The Law for Building and Restoring Churches was passed in August 2016, mainly to regulate the process of licensing the building of new churches and the restoration and renovation of already existing ones. The law, however, also made provisions for legalising the status of non-licensed churches and Church-affiliated buildings, and set the deadline for application for legalisation a year after the law went into effect. That deadline was 28 September 2017.
Articles 8, 9 and 10 of the Law for Building and Restoring Churches focus on the legalisation of unlicensed churches. This feature in the law is definitely no minor objective, since it addresses a heavy legacy of long decades of ‘crisis era’ for Copts, during which approvals and licences to build new churches were almost impossible to get. The result was that many much-needed churches and Church-affiliated community centres were built without licence. Their presence was no secret; they served as de-facto places of worship, and local authorities were fully aware of their presence and role. These buildings were assigned official security guards and, on various religious occasions, were visited by local State officials who extended good wishes to the congregation. But the fact remained that they were illegally constructed and needed to be legalised.
According to Article 8 of the Law for Building and Restoring Churches, the legal representative of each sect should present the lists of and applications by those churches and affiliated buildings which require legalisation, and which comply with Articles 9 and 10 of the law, to the special committee formed to decide on that matter. This committee comes under direct supervision of the Cabinet. But Article 8 also includes a significant text which reads: “In all cases, practising religious rites and activity in any of the afore mentioned buildings or annexes may not be hampered or halted under any circumstances.” Deplorably, this text is time and again overlooked or violated by local administrative and security authorities that insist on closing down de-facto places of worship or impeding the practice of religious rites in them under irrelevant pretexts, as though they never read the law. But this is another story I plan to raise some other time; today my focus is: what after 28 September?
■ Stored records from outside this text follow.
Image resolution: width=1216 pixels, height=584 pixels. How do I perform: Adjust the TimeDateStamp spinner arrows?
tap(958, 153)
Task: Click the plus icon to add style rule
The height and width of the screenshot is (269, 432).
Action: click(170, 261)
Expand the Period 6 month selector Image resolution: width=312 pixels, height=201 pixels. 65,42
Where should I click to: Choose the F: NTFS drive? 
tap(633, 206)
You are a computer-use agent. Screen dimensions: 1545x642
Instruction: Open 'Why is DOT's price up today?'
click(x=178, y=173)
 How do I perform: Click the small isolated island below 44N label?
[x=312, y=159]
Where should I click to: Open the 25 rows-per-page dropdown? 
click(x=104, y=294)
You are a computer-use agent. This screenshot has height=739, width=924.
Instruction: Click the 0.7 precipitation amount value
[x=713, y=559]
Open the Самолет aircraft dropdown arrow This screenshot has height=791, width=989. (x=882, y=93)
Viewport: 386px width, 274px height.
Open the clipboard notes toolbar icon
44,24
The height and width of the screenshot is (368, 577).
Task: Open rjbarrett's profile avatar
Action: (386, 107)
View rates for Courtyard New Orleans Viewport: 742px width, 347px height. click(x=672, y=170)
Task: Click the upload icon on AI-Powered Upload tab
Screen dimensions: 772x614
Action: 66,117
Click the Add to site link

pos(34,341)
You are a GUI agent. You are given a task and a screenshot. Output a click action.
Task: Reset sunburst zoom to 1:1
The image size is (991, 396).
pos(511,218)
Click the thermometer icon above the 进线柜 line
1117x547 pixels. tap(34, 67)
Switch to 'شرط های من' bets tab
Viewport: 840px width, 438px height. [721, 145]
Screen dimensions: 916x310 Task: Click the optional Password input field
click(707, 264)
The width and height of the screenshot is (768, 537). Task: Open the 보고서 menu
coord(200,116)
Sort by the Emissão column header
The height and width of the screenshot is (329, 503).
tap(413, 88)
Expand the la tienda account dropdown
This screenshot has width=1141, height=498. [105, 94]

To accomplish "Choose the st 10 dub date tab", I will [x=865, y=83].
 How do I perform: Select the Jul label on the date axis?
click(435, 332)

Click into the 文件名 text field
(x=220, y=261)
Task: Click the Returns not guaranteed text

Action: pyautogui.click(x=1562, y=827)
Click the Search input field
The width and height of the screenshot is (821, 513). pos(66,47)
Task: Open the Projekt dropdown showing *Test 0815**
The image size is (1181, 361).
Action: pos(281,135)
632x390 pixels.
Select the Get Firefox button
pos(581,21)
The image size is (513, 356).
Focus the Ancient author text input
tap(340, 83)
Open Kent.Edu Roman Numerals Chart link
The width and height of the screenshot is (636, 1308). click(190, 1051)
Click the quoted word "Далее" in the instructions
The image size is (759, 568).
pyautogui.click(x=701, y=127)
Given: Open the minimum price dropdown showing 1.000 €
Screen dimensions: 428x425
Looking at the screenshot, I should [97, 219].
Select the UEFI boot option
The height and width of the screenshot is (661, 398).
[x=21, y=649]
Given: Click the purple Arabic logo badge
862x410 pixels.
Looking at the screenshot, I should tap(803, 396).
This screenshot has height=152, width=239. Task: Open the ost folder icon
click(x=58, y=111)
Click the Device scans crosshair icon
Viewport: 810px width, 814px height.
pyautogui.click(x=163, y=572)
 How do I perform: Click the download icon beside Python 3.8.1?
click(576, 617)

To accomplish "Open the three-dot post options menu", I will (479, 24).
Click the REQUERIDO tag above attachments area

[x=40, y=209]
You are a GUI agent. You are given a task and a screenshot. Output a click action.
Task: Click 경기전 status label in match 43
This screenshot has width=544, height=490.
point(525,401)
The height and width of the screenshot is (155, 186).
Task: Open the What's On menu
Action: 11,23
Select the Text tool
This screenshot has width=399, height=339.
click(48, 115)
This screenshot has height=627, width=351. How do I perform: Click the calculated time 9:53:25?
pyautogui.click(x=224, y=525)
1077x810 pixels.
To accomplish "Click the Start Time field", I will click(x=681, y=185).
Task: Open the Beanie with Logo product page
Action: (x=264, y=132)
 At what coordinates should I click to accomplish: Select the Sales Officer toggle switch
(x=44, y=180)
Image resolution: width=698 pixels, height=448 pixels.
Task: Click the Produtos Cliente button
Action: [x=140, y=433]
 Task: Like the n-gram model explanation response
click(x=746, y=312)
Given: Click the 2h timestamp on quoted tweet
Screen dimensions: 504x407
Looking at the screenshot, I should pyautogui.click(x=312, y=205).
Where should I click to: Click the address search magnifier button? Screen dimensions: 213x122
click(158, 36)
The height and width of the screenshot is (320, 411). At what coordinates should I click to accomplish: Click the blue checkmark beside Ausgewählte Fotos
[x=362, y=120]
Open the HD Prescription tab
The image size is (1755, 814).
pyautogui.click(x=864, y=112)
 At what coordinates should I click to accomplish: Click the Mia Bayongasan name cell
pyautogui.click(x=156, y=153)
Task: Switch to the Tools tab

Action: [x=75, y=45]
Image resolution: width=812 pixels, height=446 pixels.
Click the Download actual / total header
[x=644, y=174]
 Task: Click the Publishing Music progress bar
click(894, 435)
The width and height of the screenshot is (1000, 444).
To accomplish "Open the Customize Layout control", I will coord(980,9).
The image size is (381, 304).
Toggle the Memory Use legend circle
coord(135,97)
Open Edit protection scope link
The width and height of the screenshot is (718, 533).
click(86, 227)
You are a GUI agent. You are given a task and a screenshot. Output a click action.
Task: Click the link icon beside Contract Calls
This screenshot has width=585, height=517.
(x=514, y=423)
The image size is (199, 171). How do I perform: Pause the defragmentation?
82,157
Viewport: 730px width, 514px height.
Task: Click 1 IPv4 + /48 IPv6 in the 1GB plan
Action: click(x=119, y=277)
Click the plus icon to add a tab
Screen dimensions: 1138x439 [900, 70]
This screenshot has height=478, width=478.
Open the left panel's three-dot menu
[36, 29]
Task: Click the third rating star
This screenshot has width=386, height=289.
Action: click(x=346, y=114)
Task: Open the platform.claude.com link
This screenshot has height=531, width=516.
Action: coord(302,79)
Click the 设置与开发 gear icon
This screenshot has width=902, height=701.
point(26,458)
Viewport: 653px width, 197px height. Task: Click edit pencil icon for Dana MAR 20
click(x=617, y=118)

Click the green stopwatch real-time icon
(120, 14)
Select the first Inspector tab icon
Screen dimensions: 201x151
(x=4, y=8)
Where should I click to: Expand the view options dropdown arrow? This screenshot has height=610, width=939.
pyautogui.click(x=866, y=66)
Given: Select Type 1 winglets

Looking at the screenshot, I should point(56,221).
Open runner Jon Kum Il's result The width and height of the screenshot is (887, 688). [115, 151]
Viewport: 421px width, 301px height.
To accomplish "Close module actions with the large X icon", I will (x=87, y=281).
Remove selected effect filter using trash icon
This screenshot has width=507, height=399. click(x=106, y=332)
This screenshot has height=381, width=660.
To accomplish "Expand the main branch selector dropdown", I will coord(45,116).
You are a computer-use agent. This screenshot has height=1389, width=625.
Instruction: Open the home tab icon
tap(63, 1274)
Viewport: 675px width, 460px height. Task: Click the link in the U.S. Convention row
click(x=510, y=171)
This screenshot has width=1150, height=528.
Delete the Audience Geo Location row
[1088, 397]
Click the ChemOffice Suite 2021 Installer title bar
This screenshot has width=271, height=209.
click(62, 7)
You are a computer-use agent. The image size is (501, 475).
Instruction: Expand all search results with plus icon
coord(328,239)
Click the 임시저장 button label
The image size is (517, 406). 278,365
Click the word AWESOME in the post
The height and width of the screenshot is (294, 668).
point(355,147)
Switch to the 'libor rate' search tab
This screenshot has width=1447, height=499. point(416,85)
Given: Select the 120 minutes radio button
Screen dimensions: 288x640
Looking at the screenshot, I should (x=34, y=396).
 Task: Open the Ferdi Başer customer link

Article 9 of the law stipulates that any building which stood on the day the Law for Building and Restoring Churches went into effect, 28 September 2016, and where Christian religious rites are practised, is considered licensed, as long as a report by a consultant construction engineer registered with the Engineers’ Syndicate approves its structural soundness. Article 10 stipulates the same measures in the case of any Church-affiliated building, community centre or retreat home, as long as the building in question is owned by the Church and answers to the conditions and regulations stipulated in Article 9.
In accordance with the law, Prime Minister Sherif Ismail issued a decision on 26 January 2017 to regulate the procedure of legalising already-existing unlicensed churches and Church-affiliated buildings, and set the deadline 28 September 2017 for submitting the required applications and documents to the relevant committee. The PM’s decision decreed that the committee should convene at least once a month, issue its decisions, and present a monthly report to the Cabinet for the necessary on-the-ground measures towards official legalisation. I expect this monthly report to be publicised, in order for the public to follow up on the outcome and on the ease or complication with which the law is applied.
In its current issue, Watani is printing a roundup of the churches and Church-owned buildings that submitted legalisation applications before the deadline of 28 September 2017. Nationwide figures stood at: 2,600 buildings that belong to the Coptic Orthodox Church, 110 to the Catholic Church, and 1,020 to the Evangelical Church, making a total 3,730 cases awaiting legalisation. If anything, the figures reflect the scale of bitter legacy of the ‘crisis era’. Watani takes it upon itself during the upcoming months to follow up on and publish the reports issued by the Cabinet in this regard, hoping that the process would be conducted with all due seriousness and transparency.